◆ Material provided

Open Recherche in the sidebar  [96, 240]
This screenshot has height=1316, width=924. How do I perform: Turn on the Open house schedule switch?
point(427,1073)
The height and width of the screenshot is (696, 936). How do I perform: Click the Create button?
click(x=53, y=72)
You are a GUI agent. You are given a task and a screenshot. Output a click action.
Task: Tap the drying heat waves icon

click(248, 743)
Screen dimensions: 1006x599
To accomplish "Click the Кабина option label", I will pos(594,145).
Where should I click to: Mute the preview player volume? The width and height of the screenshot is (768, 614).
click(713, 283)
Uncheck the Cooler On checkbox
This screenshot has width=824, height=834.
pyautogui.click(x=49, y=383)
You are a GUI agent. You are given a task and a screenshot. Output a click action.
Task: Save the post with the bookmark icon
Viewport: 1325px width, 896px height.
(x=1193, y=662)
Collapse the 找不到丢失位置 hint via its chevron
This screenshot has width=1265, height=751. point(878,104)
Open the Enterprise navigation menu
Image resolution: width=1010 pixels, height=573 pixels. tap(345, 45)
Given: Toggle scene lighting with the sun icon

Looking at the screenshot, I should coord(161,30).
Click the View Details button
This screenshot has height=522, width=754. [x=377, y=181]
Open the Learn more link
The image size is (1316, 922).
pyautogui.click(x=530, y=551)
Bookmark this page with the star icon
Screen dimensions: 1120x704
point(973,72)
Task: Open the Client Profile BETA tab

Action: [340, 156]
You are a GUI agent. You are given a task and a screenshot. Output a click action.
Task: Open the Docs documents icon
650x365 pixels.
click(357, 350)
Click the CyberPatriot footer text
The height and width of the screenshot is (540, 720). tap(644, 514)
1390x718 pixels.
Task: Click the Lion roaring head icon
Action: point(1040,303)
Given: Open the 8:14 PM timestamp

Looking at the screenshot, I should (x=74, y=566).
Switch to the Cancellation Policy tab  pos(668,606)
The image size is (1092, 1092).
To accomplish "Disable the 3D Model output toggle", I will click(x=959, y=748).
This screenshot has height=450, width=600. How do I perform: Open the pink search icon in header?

◆ Required action
Quote the listing word for word from its first line through the line in which "Open the Learn more link" appears.

◆ Reply to the task
Open Recherche in the sidebar  [96, 240]
This screenshot has height=1316, width=924. How do I perform: Turn on the Open house schedule switch?
point(427,1073)
The height and width of the screenshot is (696, 936). How do I perform: Click the Create button?
click(x=53, y=72)
You are a GUI agent. You are given a task and a screenshot. Output a click action.
Task: Tap the drying heat waves icon

click(248, 743)
Screen dimensions: 1006x599
To accomplish "Click the Кабина option label", I will pos(594,145).
Where should I click to: Mute the preview player volume? The width and height of the screenshot is (768, 614).
click(713, 283)
Uncheck the Cooler On checkbox
This screenshot has width=824, height=834.
pyautogui.click(x=49, y=383)
You are a GUI agent. You are given a task and a screenshot. Output a click action.
Task: Save the post with the bookmark icon
Viewport: 1325px width, 896px height.
(x=1193, y=662)
Collapse the 找不到丢失位置 hint via its chevron
This screenshot has width=1265, height=751. point(878,104)
Open the Enterprise navigation menu
Image resolution: width=1010 pixels, height=573 pixels. tap(345, 45)
Given: Toggle scene lighting with the sun icon

Looking at the screenshot, I should coord(161,30).
Click the View Details button
This screenshot has height=522, width=754. [x=377, y=181]
Open the Learn more link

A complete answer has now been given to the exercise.